Science communication: breaking the language barrier
Breaking the language barrier: making science accessible and fun for everyone
Have you ever felt like scientists were speaking a whole other language? Or perhaps felt spoken down to when someone was explaining a complex scientific concept?
One of the foundations of science communication is to avoid this ‘deficit’ model of communication.
The deficit model assumes that the general public lacks the knowledge to understand scientific concepts and that it’s the job of scientists to ‘dumb down’ their research to make it accessible to the masses. This approach implies that the public needs to be spoon-fed information, and that simply by providing more information, action will follow.
While the ‘dumbing down’ of science is often seen as a way of making it more relatable, it actually creates an elitism between scientists and the public that is condescending and can turn people away from science. Dumbing down to the point of over-simplification also runs the risk of the information losing its accuracy.
Rather than assuming the public lacks understanding, scientists should instead focus on engaging them in the conversation. Approaching science communication as a two-way conversation means scientists and the public can exchange ideas and knowledge.
As science communicators, there are several conversational communication techniques that we can use, such as science facilitation, using visual communication methods (such as infographics), storytelling, focusing on solutions, humour or even memes. These methods help to make science relatable to everyone. Let’s not forget, science communication doesn’t have to be serious all the time. We can have some fun with it too!

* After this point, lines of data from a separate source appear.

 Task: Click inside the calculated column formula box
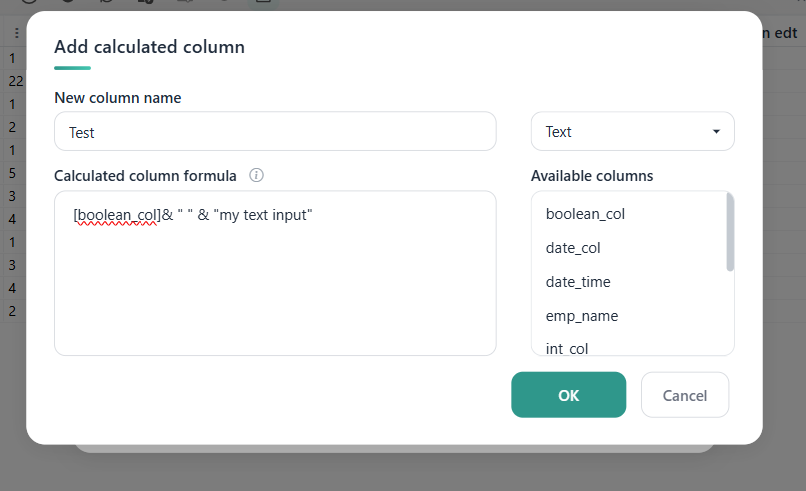coord(275,273)
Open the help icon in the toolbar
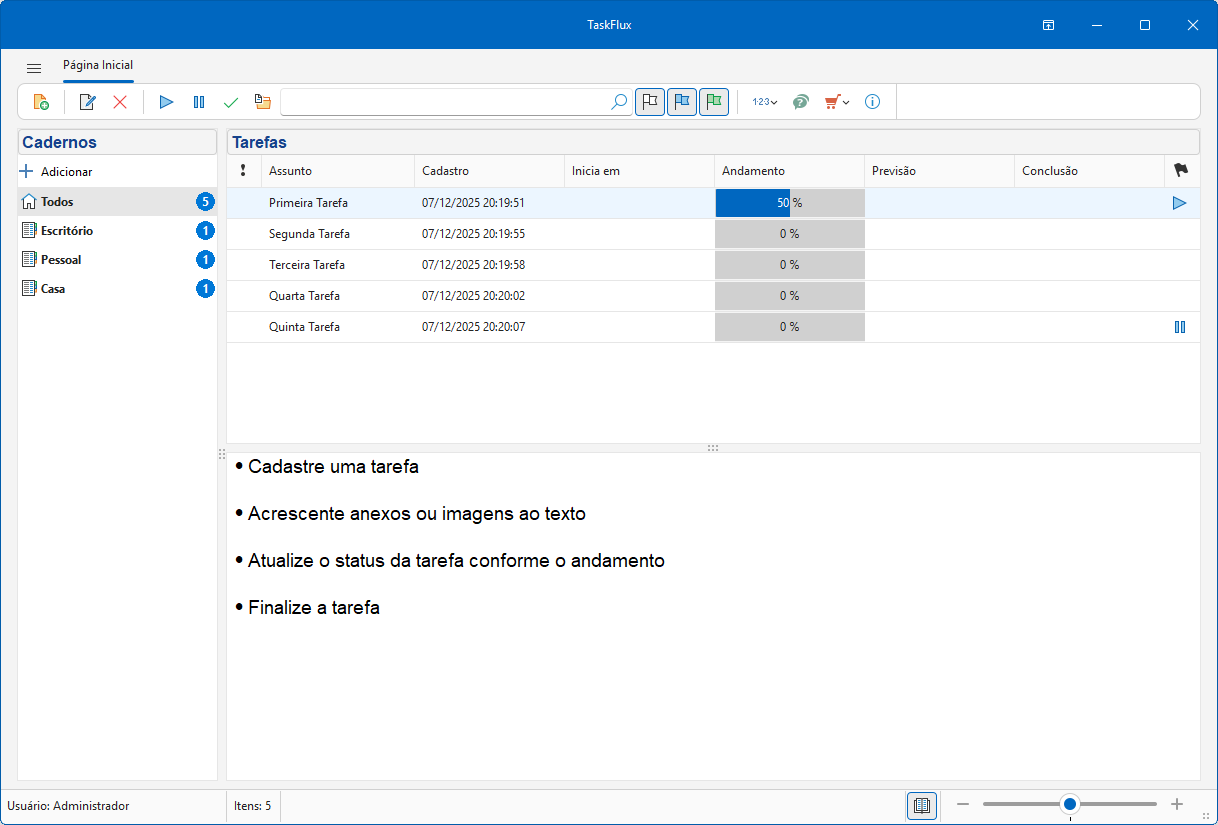Image resolution: width=1218 pixels, height=825 pixels. 800,101
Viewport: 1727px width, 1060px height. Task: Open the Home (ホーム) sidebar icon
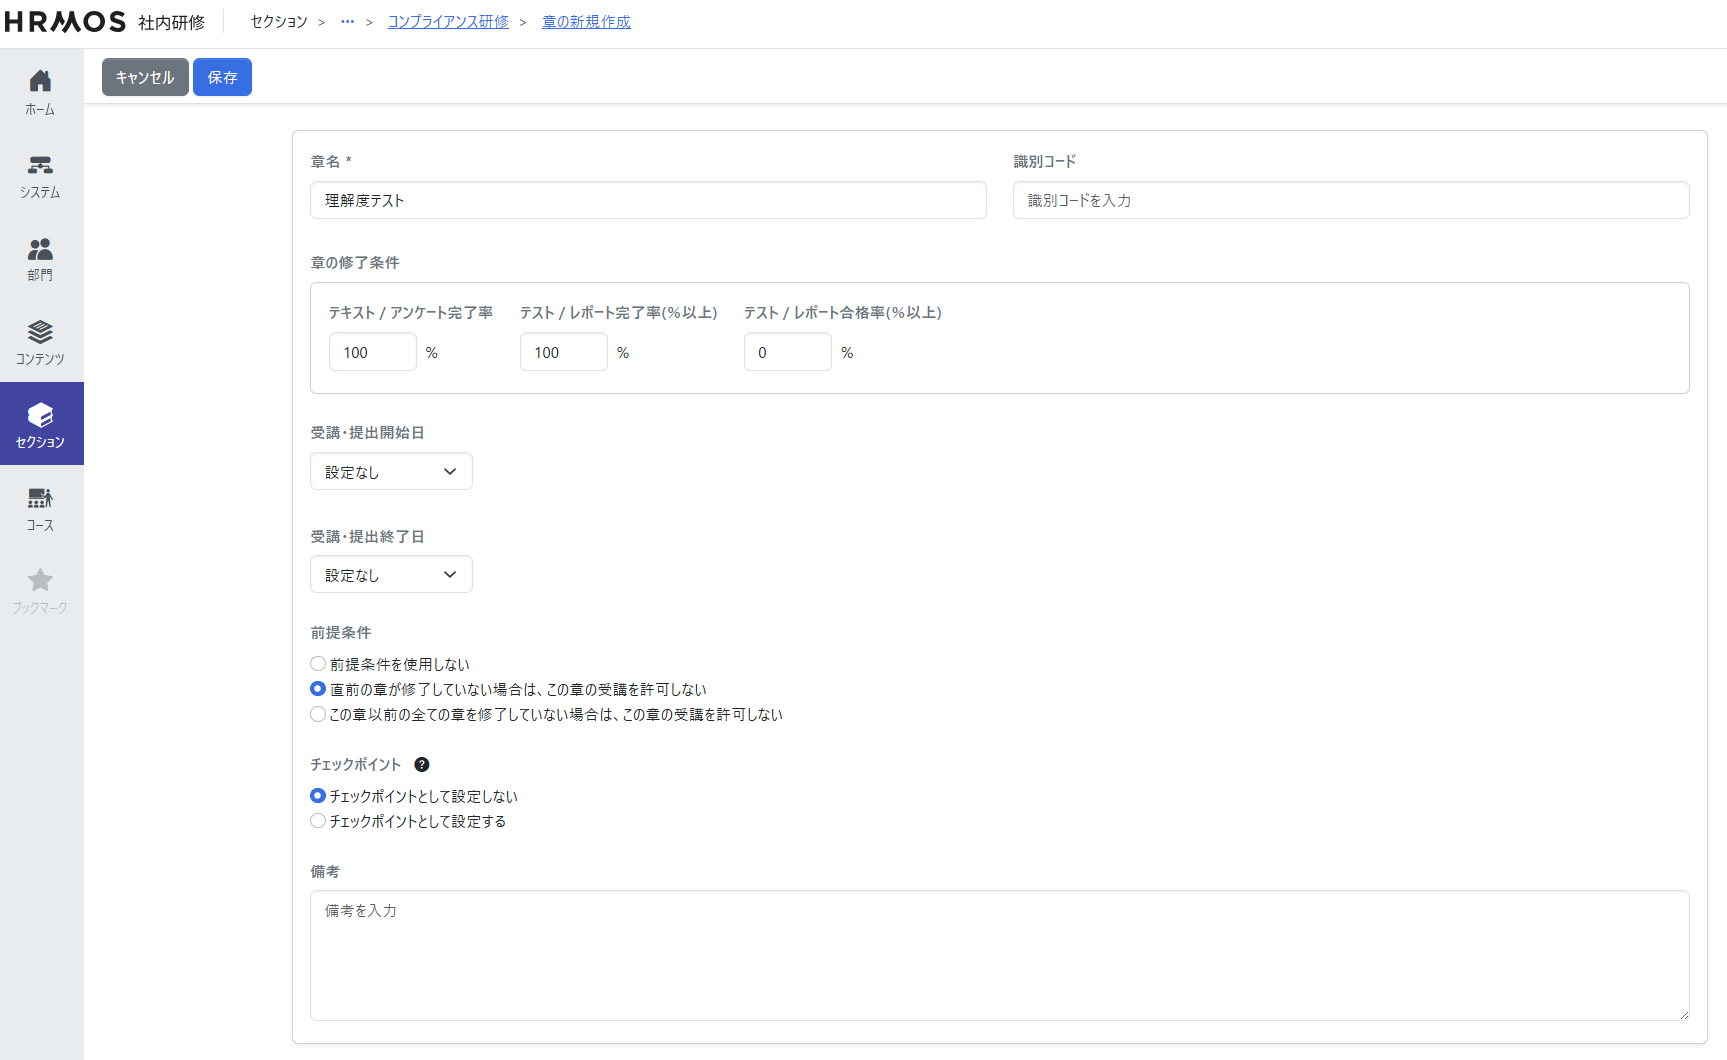coord(40,92)
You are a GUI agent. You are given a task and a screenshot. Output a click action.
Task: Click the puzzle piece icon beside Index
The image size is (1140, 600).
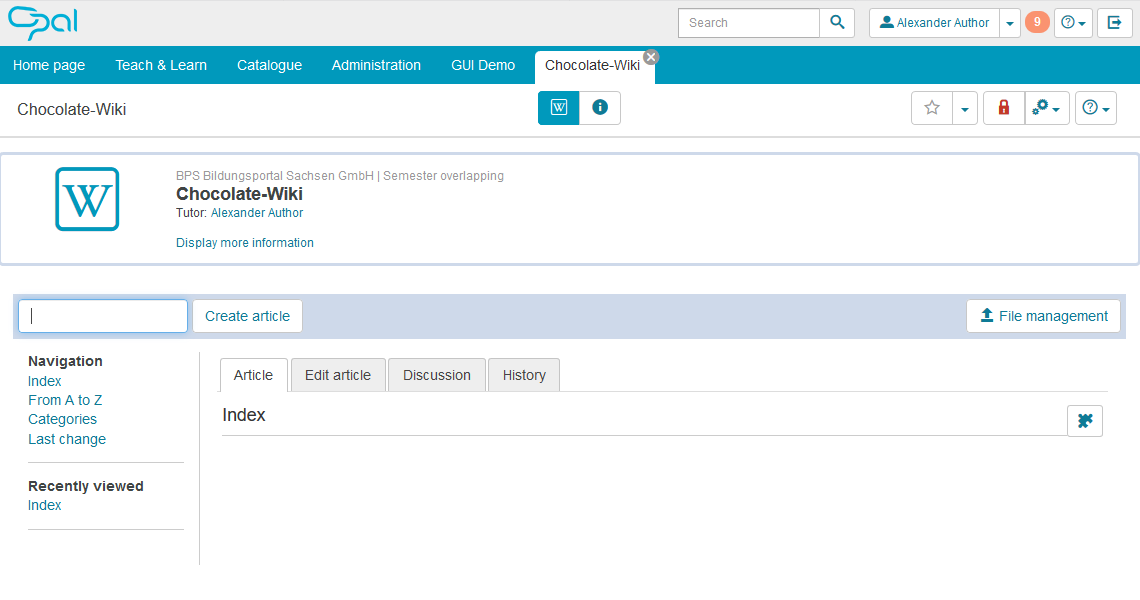[1085, 421]
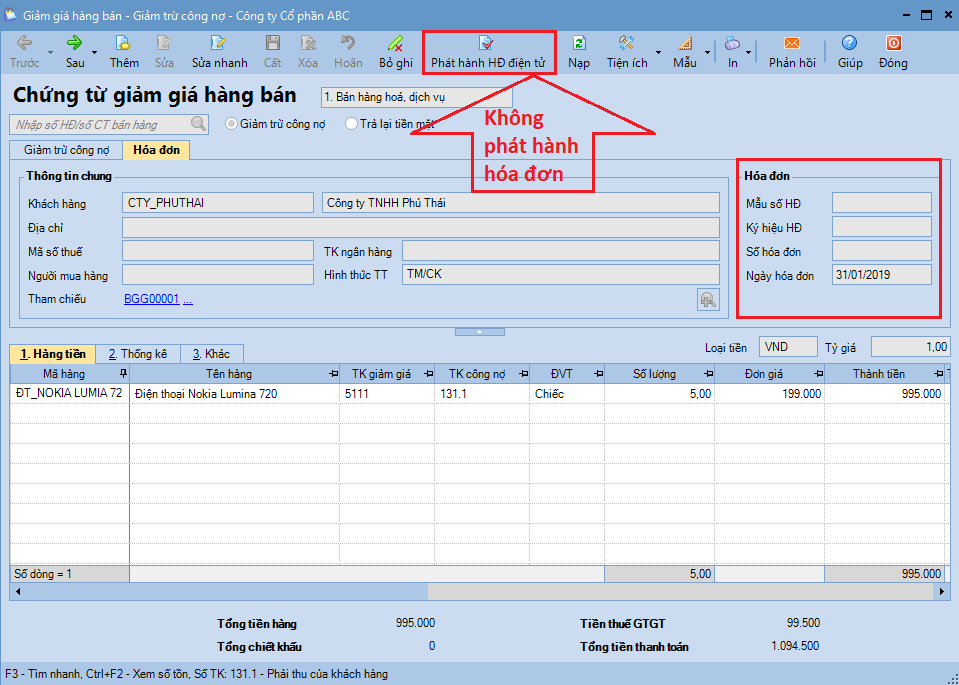Image resolution: width=959 pixels, height=685 pixels.
Task: Click Phát hành HĐ điện tử icon
Action: (487, 43)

Science communication isn’t just for scientists and science communicators either – it’s for everyone. Policymakers, educators, journalists and the public all have a role to play in promoting scientific knowledge and awareness. It’s a collaborative effort.
Instead of talking down to others around us, let’s engage with them as equals and work to make scientific concepts relatable, without oversimplifying them. By doing this, we create a more equitable and inclusive society where everyone has access to scientific knowledge and understanding. After all, science is for everyone.